Man hätte sich bei der Erneuerung der beiden Brücken dafür entscheiden können, zuerst den oben genannten Plan zu erstellen, dann entsprechend dieses Planes zuerst nur eine Brücke zweigleisig und schnellzugtauglich zu erneuern und die beiderseits anschließenden Streckenabschnitte zu optimieren. Die Erneuerung der zweiten Brücke hätte man einige Jahre später vornehmen können – um der Geldknappheit entsprechen zu können –, und zwar ebenfalls in zweigleisiger und schnellzugtauglicher Ausführung und mit Optimierung der anschließenden Bahnabschnitte beiderseits.

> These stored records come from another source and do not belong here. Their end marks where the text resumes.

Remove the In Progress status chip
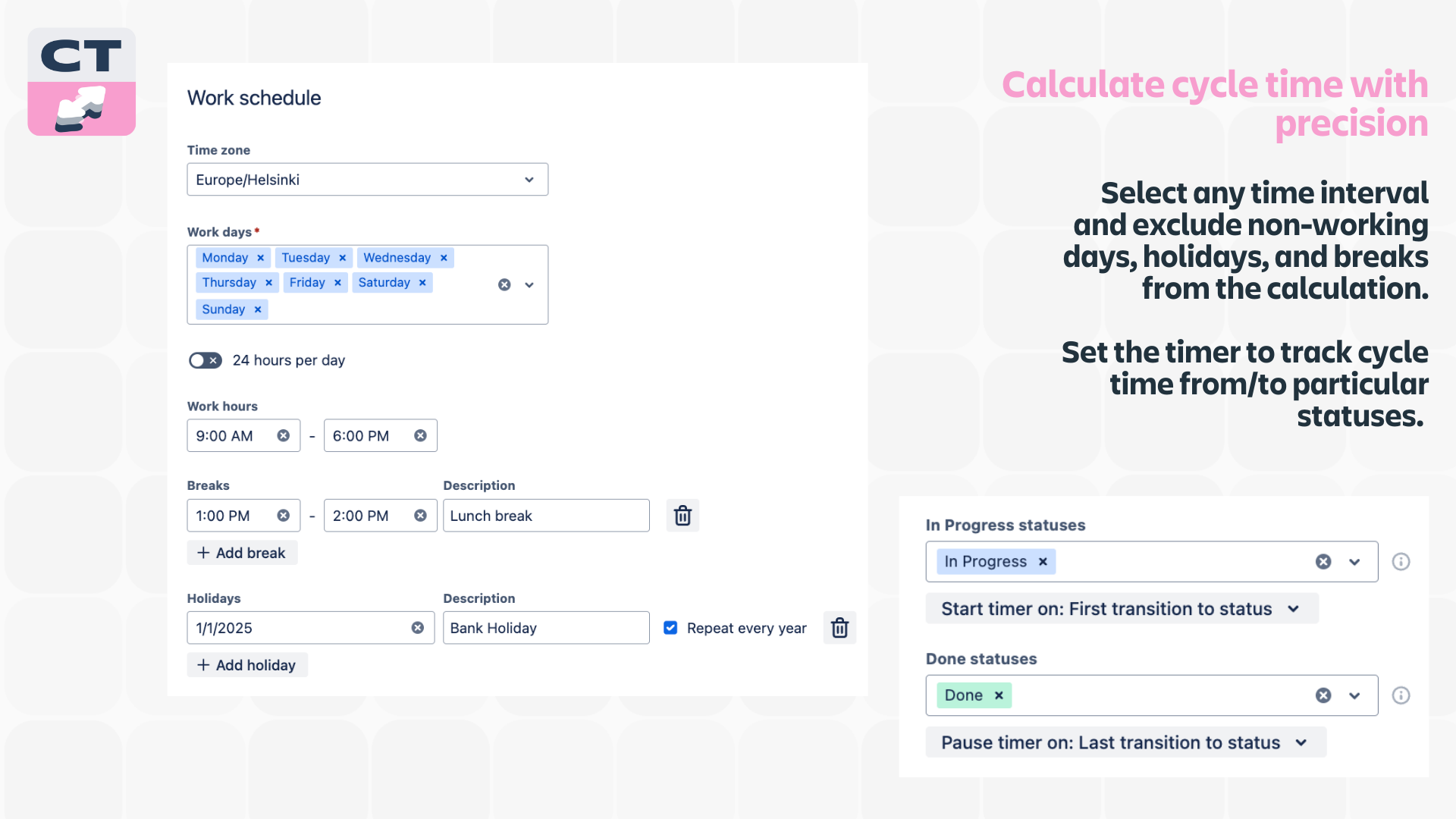1456x819 pixels. click(1043, 561)
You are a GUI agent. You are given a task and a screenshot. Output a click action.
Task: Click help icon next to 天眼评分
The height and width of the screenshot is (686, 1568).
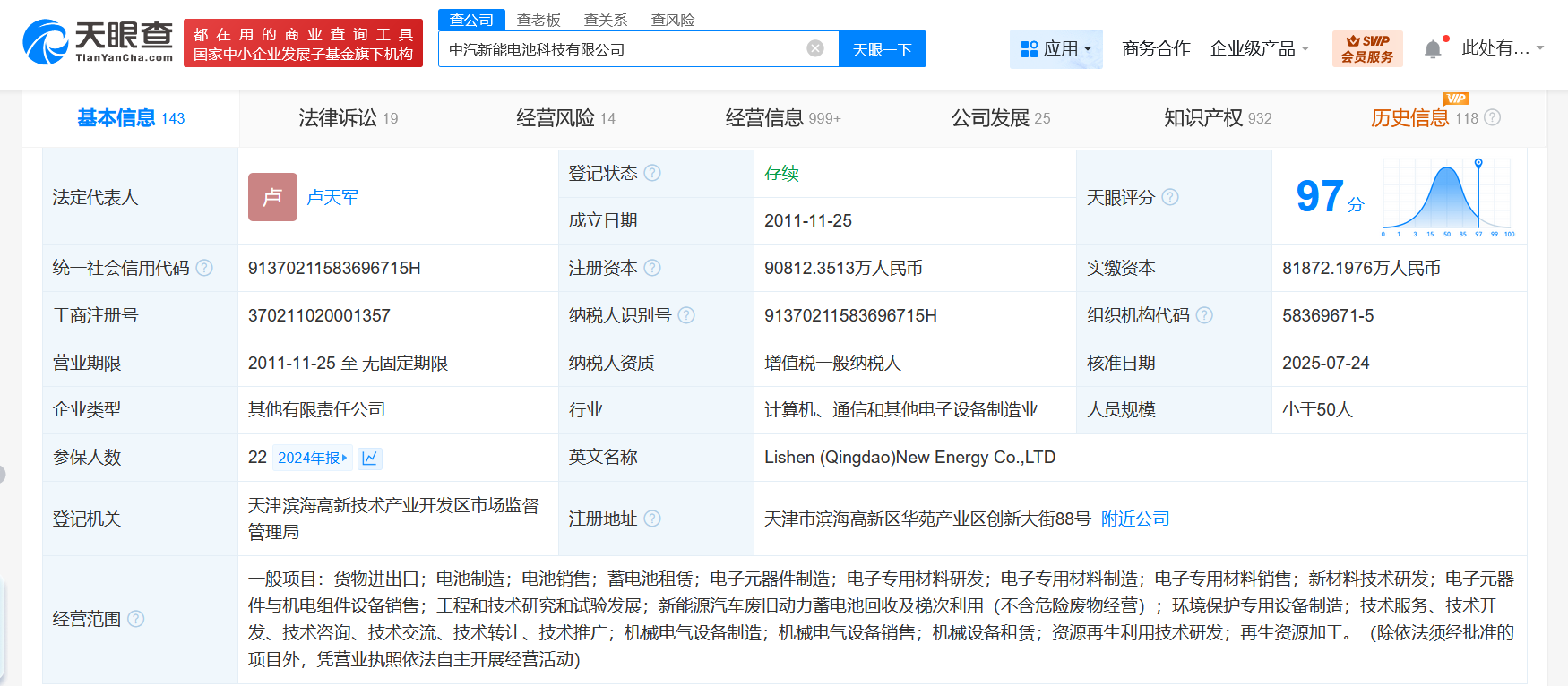click(1170, 197)
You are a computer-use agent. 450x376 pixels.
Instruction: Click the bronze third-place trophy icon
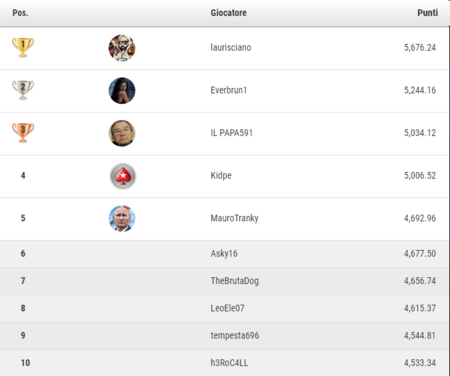(x=23, y=133)
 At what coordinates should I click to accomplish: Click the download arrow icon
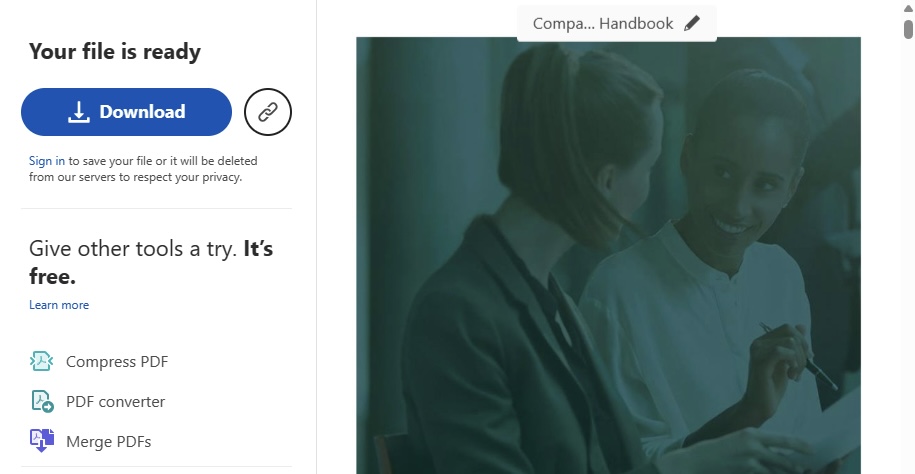(x=79, y=111)
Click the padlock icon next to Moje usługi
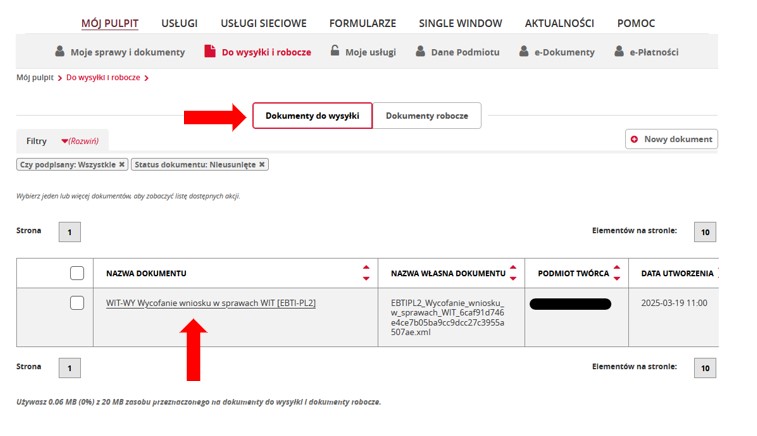Viewport: 757px width, 436px height. pyautogui.click(x=335, y=51)
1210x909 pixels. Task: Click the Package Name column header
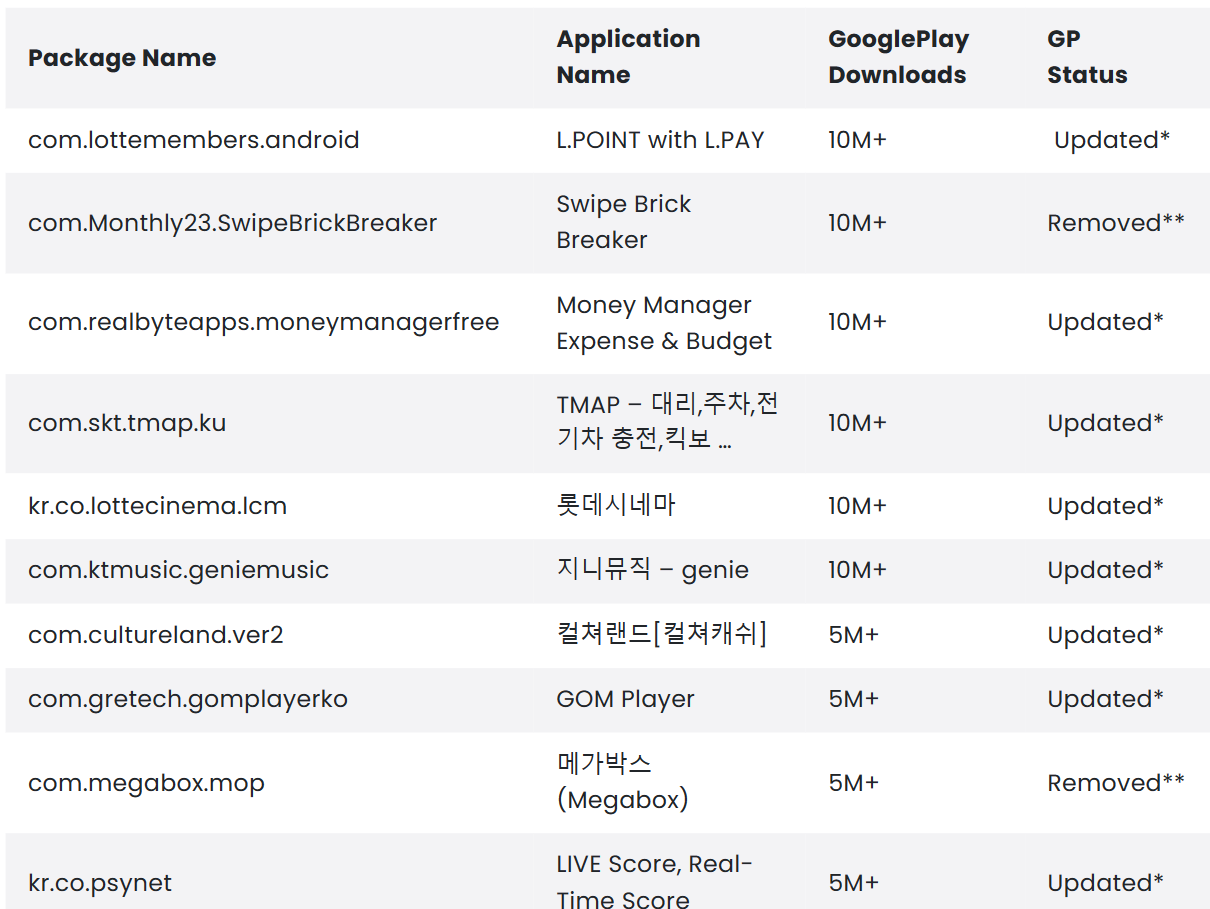pyautogui.click(x=122, y=58)
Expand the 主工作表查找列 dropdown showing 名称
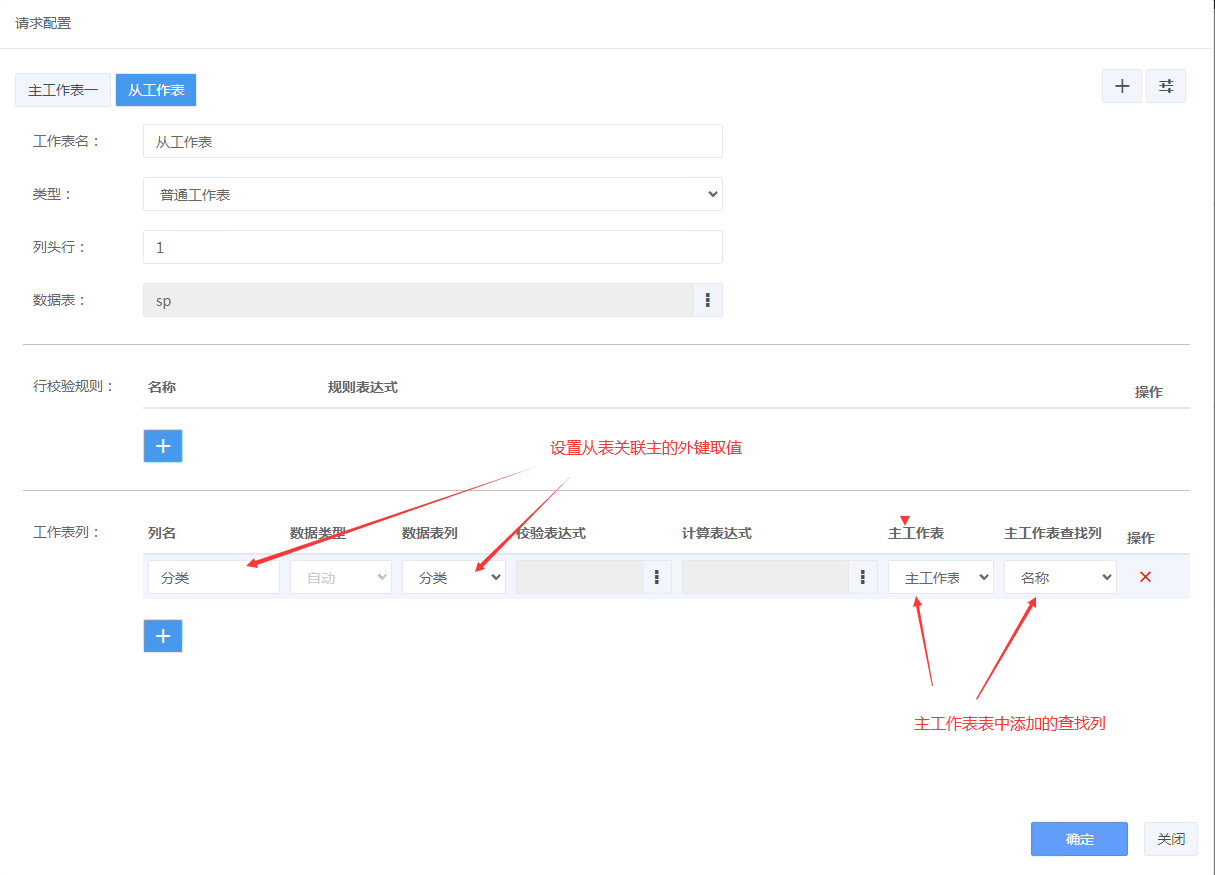This screenshot has height=875, width=1215. [x=1059, y=577]
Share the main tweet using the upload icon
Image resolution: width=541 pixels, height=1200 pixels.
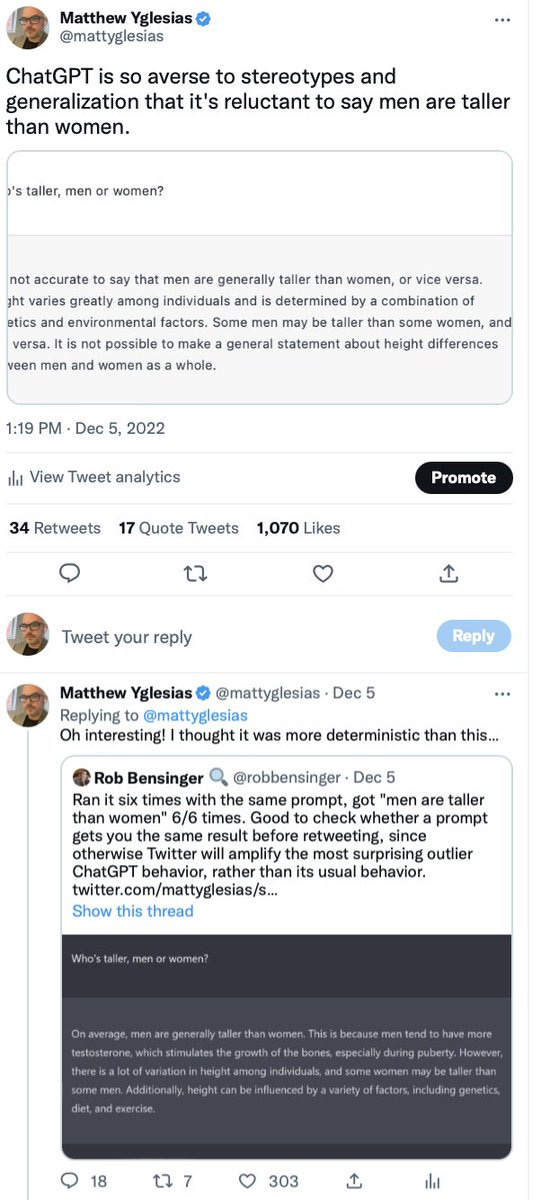click(x=449, y=573)
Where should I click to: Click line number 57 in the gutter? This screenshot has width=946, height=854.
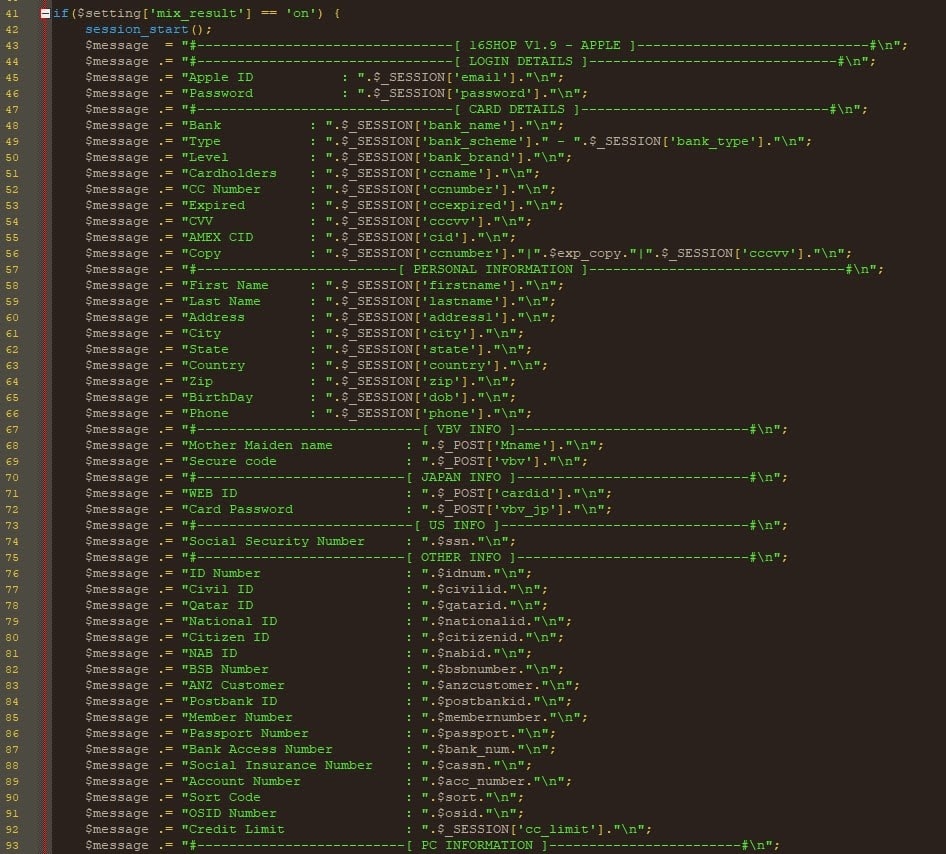13,269
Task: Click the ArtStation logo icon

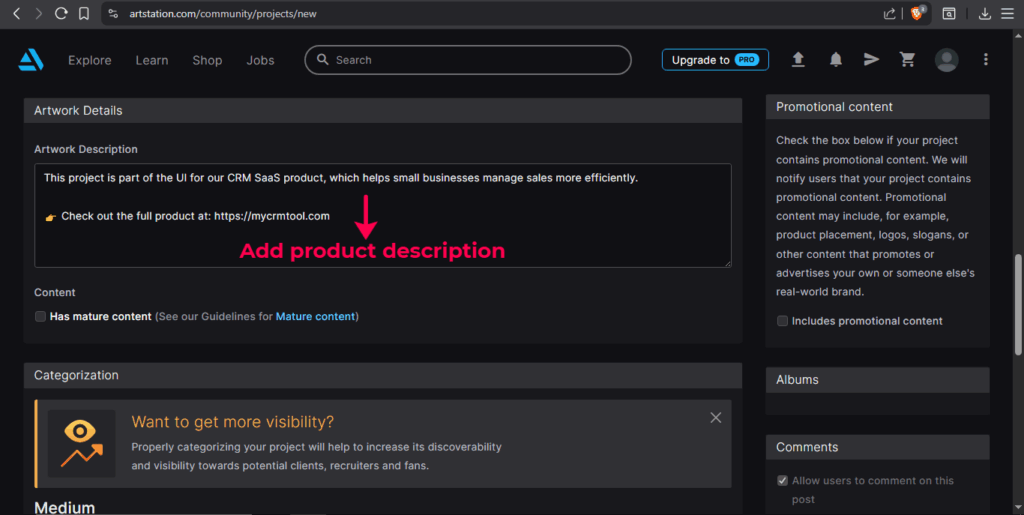Action: (31, 60)
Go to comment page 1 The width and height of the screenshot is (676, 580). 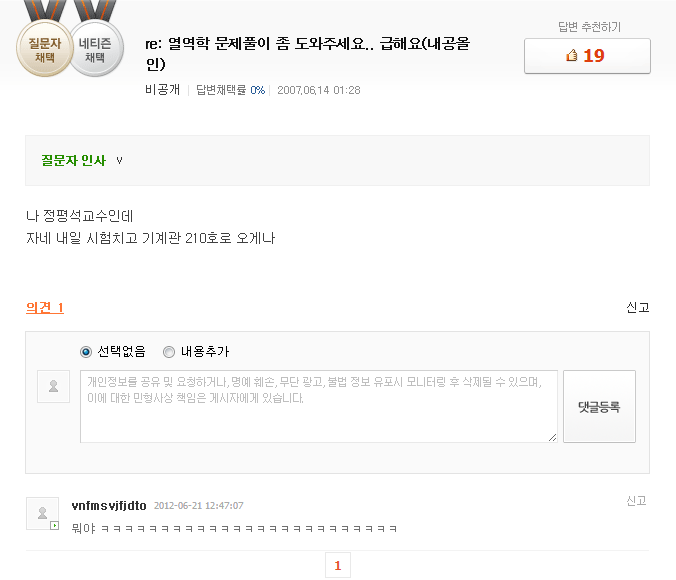tap(338, 565)
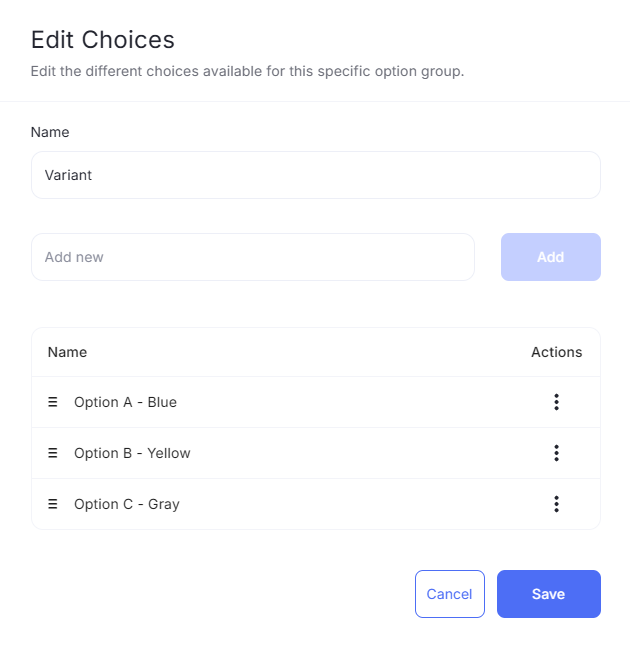The image size is (630, 648).
Task: Click the Actions column header
Action: tap(556, 352)
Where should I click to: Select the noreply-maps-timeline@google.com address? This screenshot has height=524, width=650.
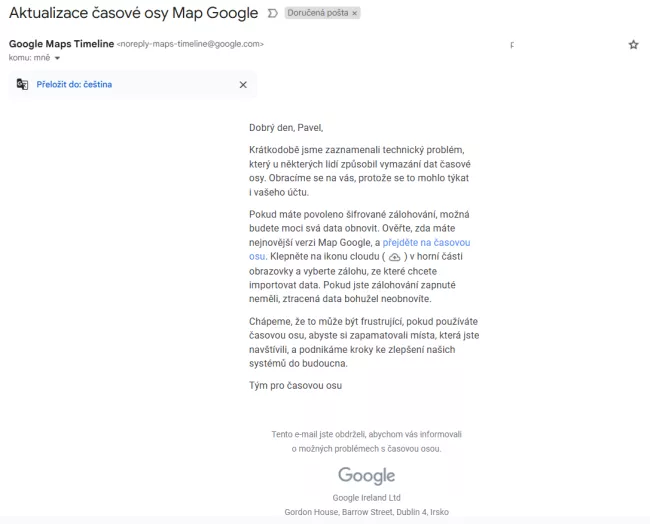190,44
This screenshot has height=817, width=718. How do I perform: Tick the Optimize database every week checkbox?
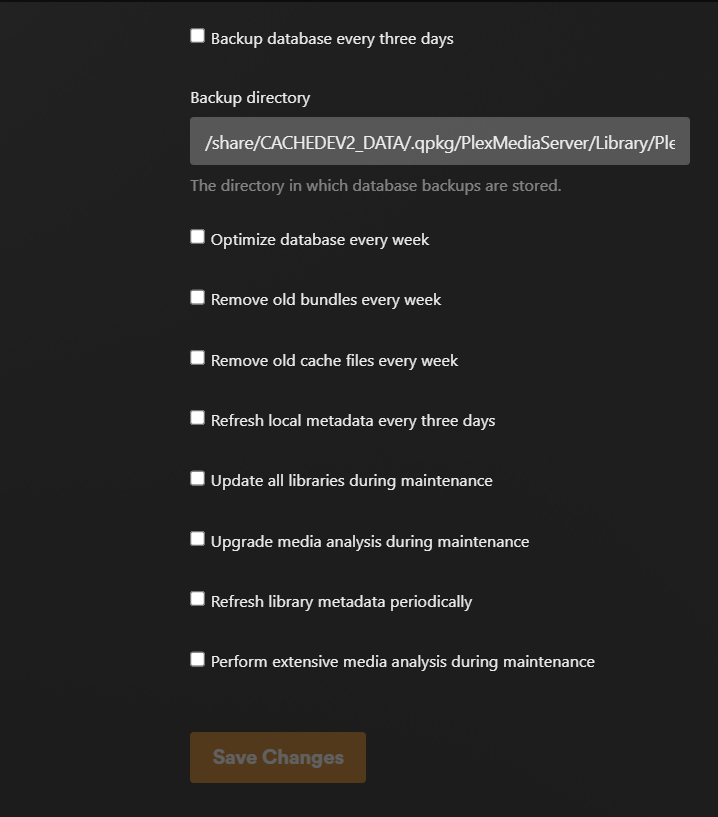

Resultat dieser zwei Bau-Aktivitäten: ein erster, vier Kilometer langer Abschnitt einer optimierten Pyhrnbahn.
Apropos Geldknappheit: Für die Errichtung der zweiten Pyhrnautobahn-Tunnelkette Klaus ist Geld vorhanden – und massiver politischer Rückenwind von Seiten des Landes Oberösterreich. Für den schnellzugtauglichen Ausbau der Pyhrnbahn fehlt hingegen das Geld, und der politische Druck der oberösterreichischen Verkehrspolitik ist nur gering. Das heißt, hier wird generell beim Ausbau der Verkehrsinfrastruktur nach zweierlei Maß vorgegangen. Populismus nennt man das!
Neue Betonbrücke der Pyhrnbahn über die Steyr (Klaus-Stausee), daneben die alte Eisen-Fachwerk-brücke, die man entfernen wollte, die aber gemäß neueren Informationen für einen Radweg genutzt werden soll.